Squat, you know, like find a group of people or a cause or a ministry and squat on it. Claim it. Stake my flag on it. Leave my fingerprints all over it and call it Mine. Put a protective fence around it and require permission to enter. Give myself wholly unto it. Pour my time and energy into it until I am exhausted and spent.
Squatting usually comes with a title, a list of duties, expectations and is performed in a building, usually on Sundays and sometimes even with mediocrity because it’s not our passion. Ok, maybe that is a bit unfair, but…

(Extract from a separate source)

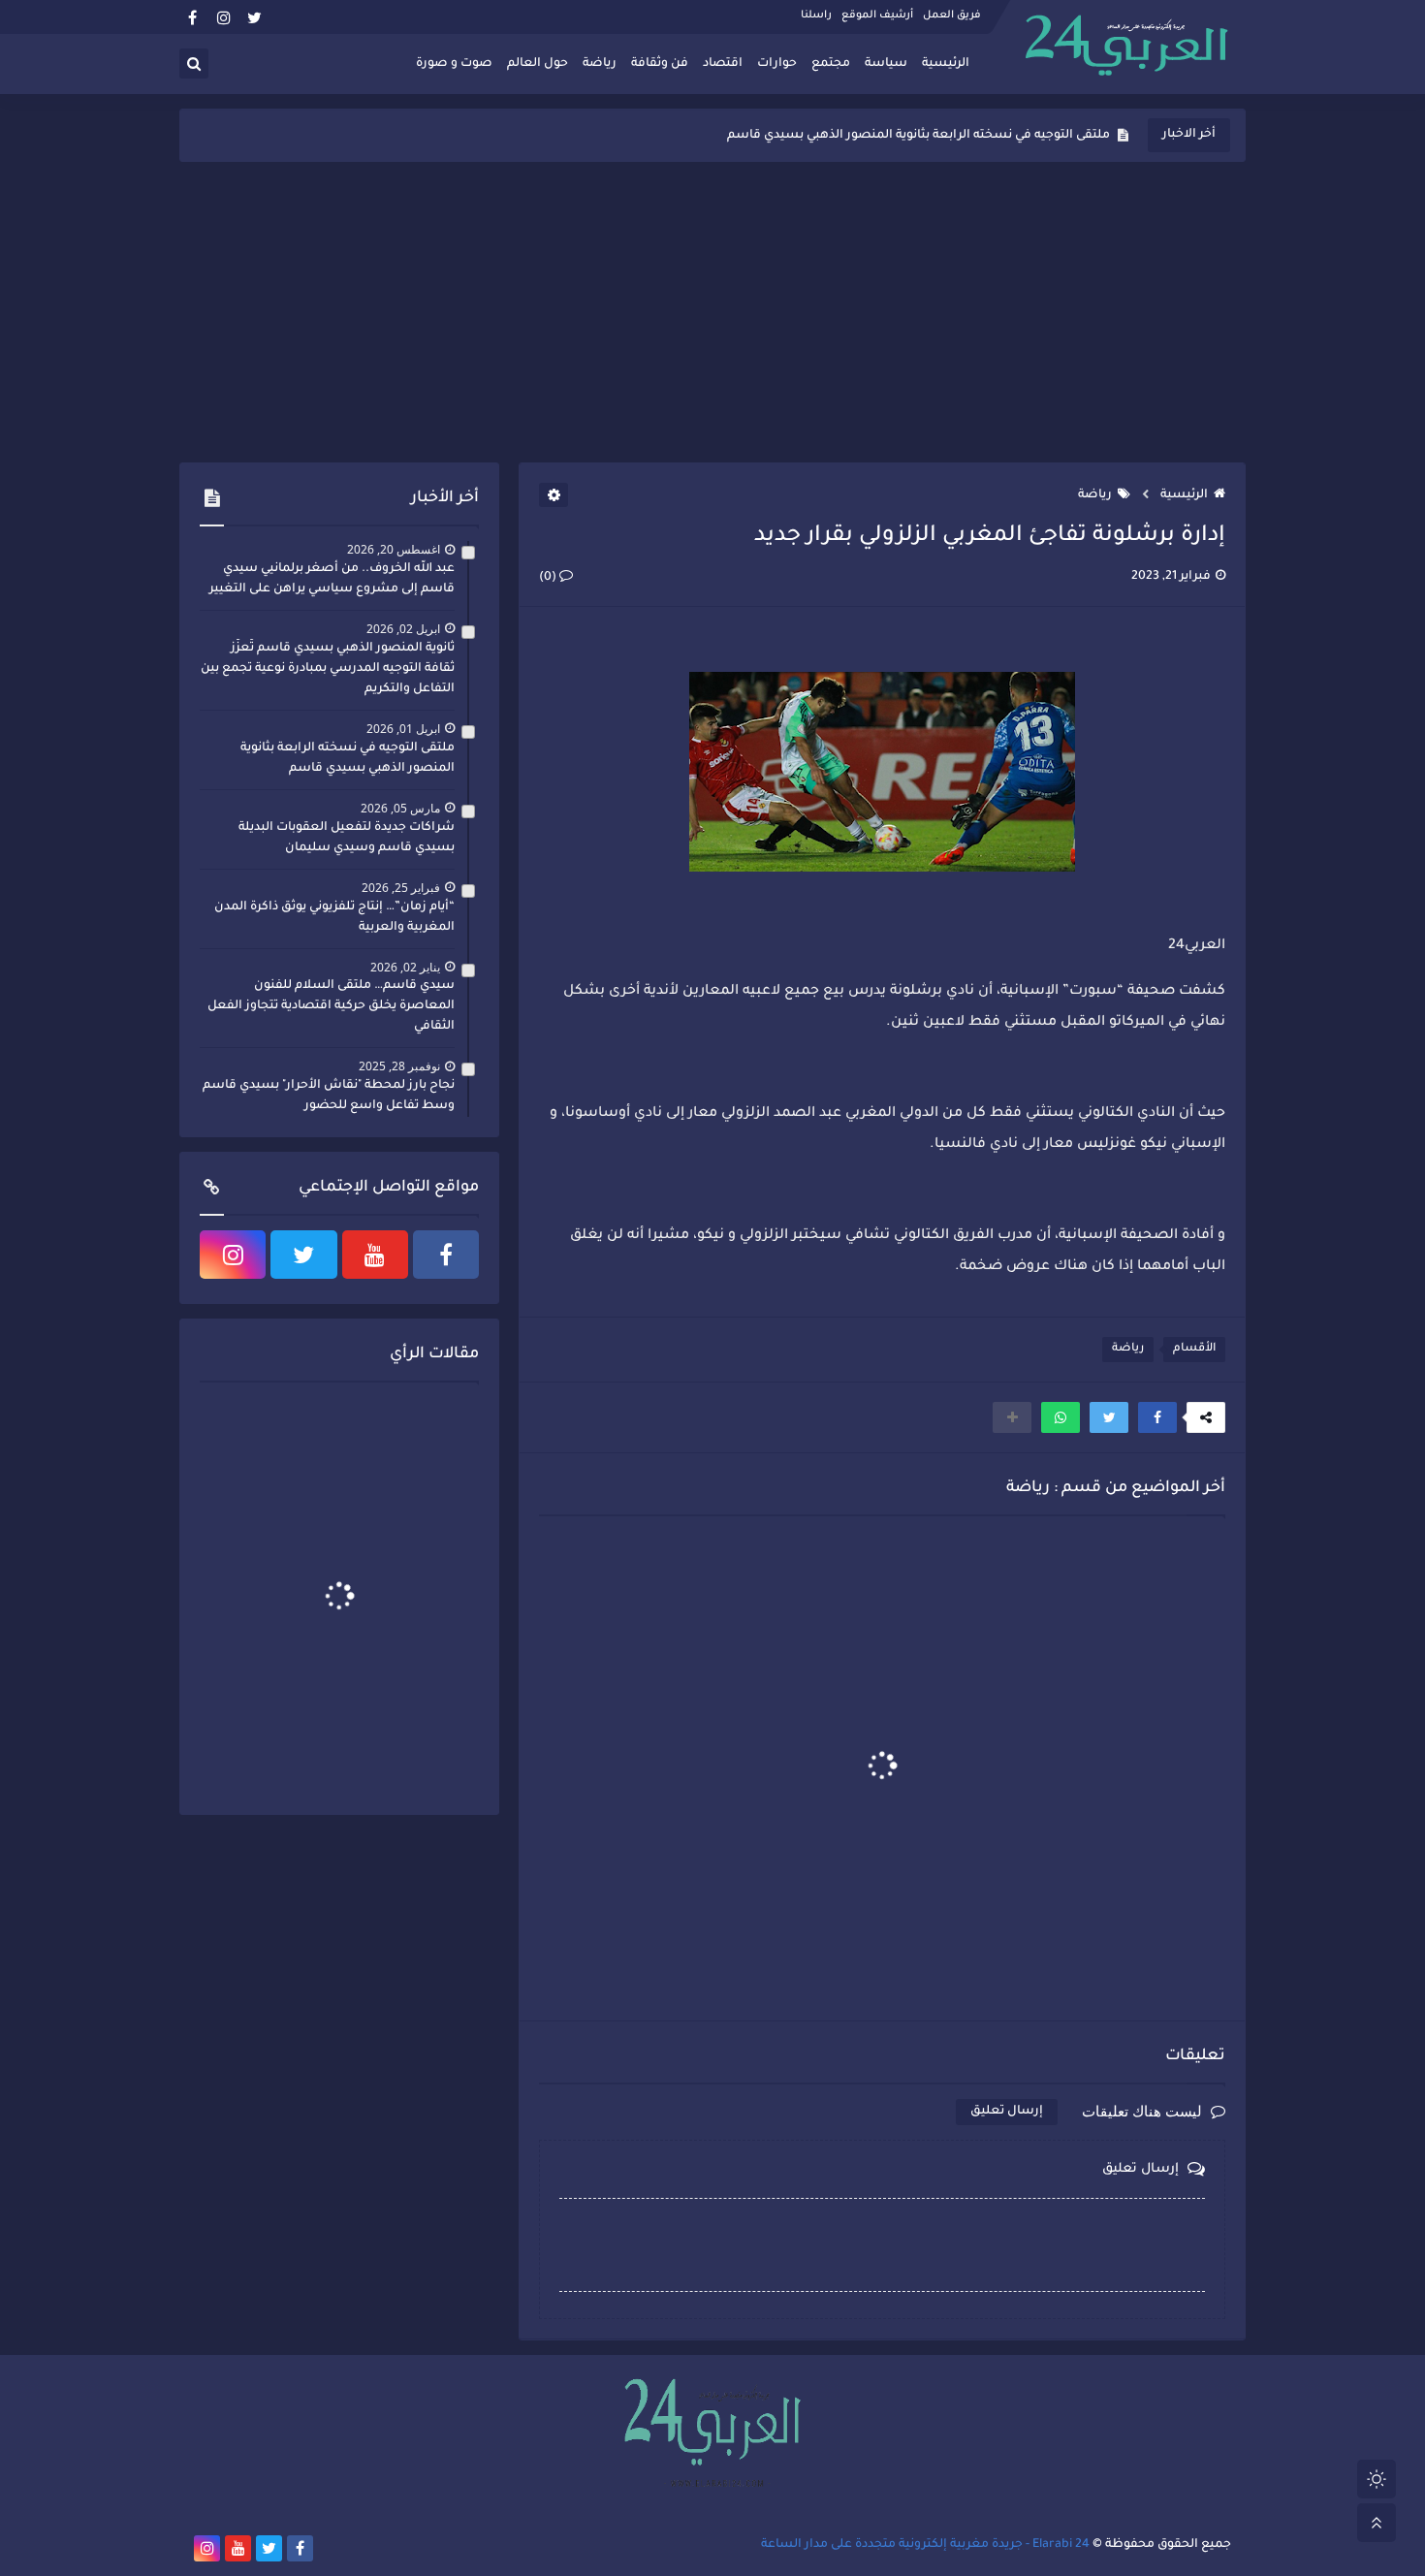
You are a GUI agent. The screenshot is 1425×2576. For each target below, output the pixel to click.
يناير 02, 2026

While this kind of serving sounds all righteous and committed, I’m thinking that for the majority of us it’s dangerously close to a religious service project than God’s Plan. Instead of Ministry Squatting with some undying commitment to duty, what if our single focus was finding and following God’s plan for our life, whatever it is and wherever it leads? Why is this even a struggle for me? I mean, God would not write a plan for my life from the beginning of time and then play hide and seek with it.

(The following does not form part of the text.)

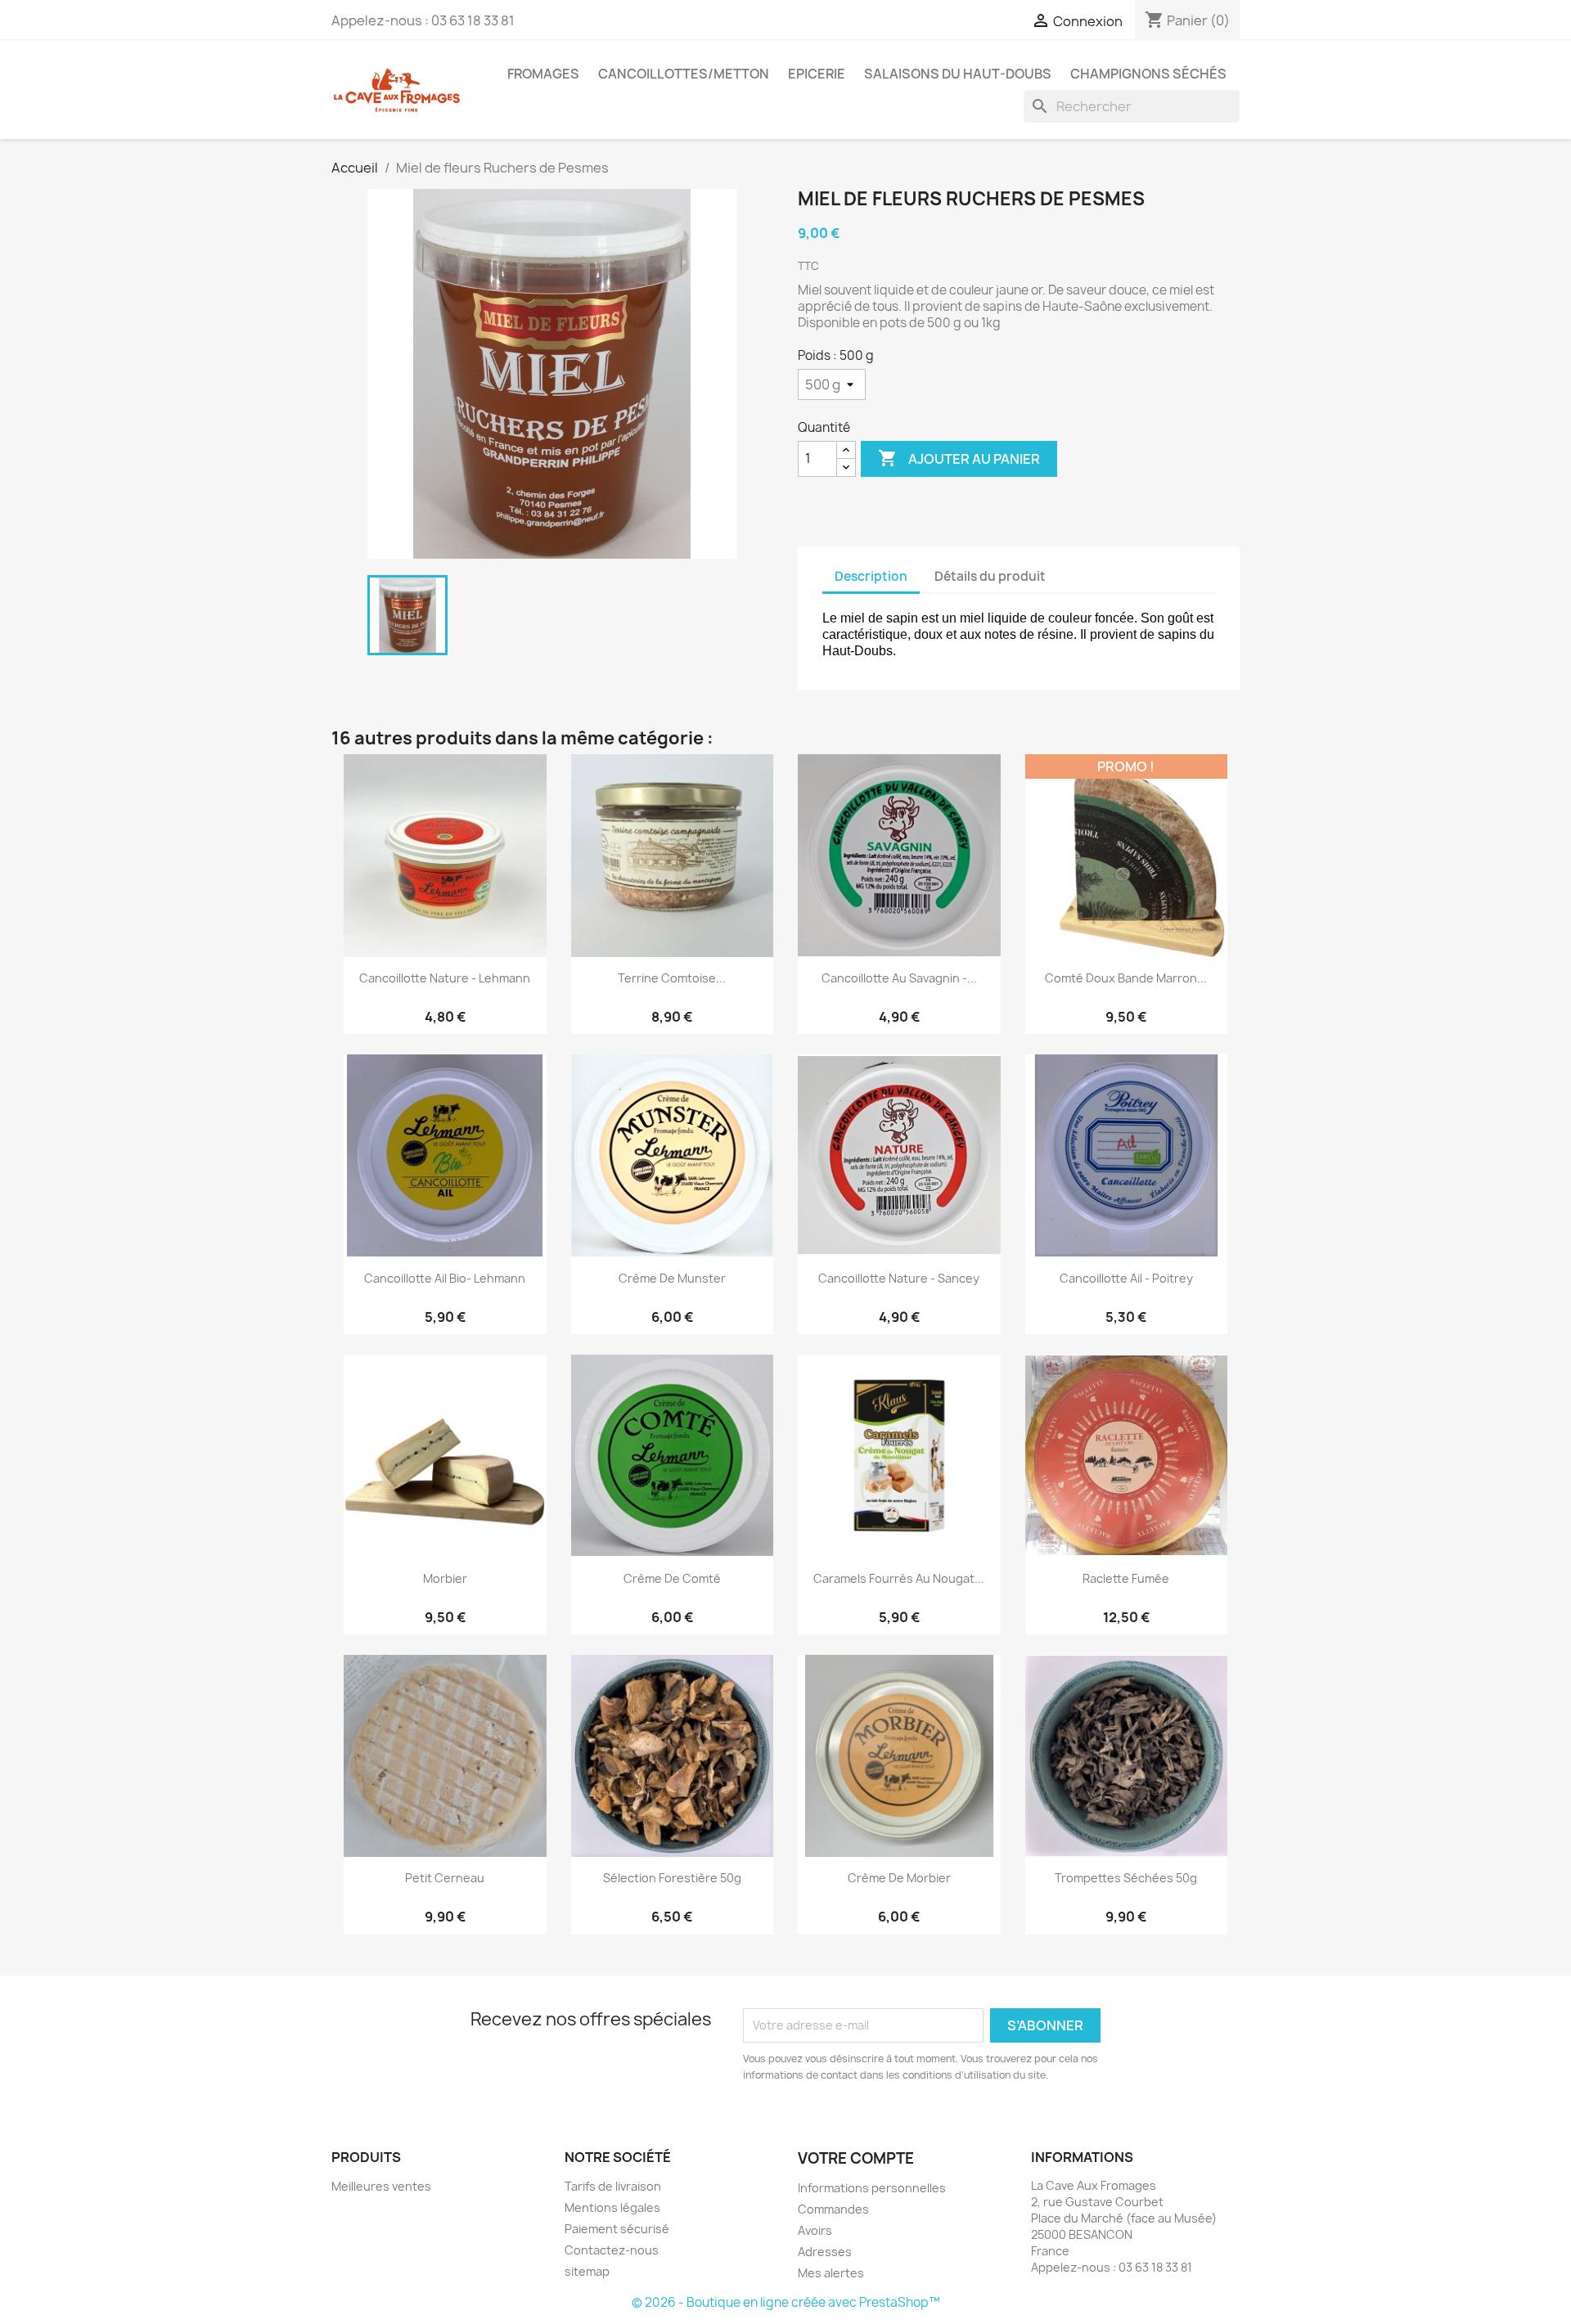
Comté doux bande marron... (1126, 978)
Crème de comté (672, 1578)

My struggle? Yielding. Yielding my squat…I don’t like Yielding. I’m not even fond of the letter Y. I’m a peddle to the metal kind of girl. Do first, ask questions later. Translation…I think it might be…Agenda masquerading as the more pc term Goal. Doing for the sake of doing just because I can.

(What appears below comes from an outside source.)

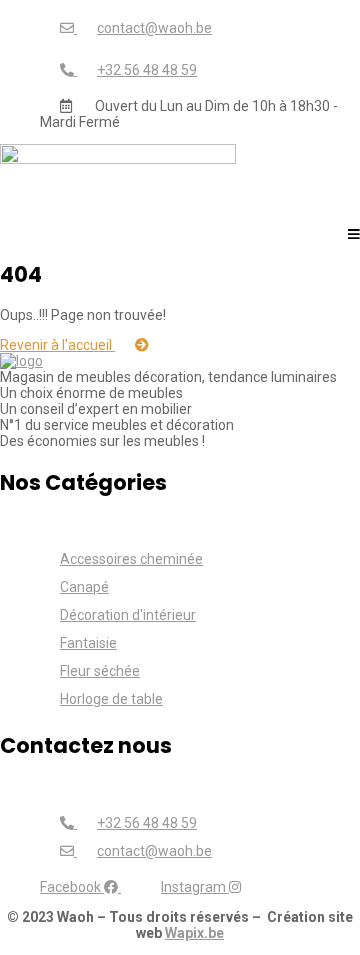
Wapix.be (194, 933)
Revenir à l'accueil (57, 345)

I’m working on redefining my Squat. I want to be so on Mission with His plan for me that I disappear and all that remains is a Funnel. A Funnel that HIS energy flows through, instead of mine. A Funnel for His gifts and talents which almost effortlessly sustain the work; His work…and my Passion for it so great that even in exhaustion or frustration I’m completely Spiritually and humanly energized. I want to be so invested in the Plan that to move on to a new thing is as exciting as opening the cover of a fresh new book…maybe a long awaited sequel where the character is familiar but new adventures await…
Yep, I’m thinking…thou shalt not squat.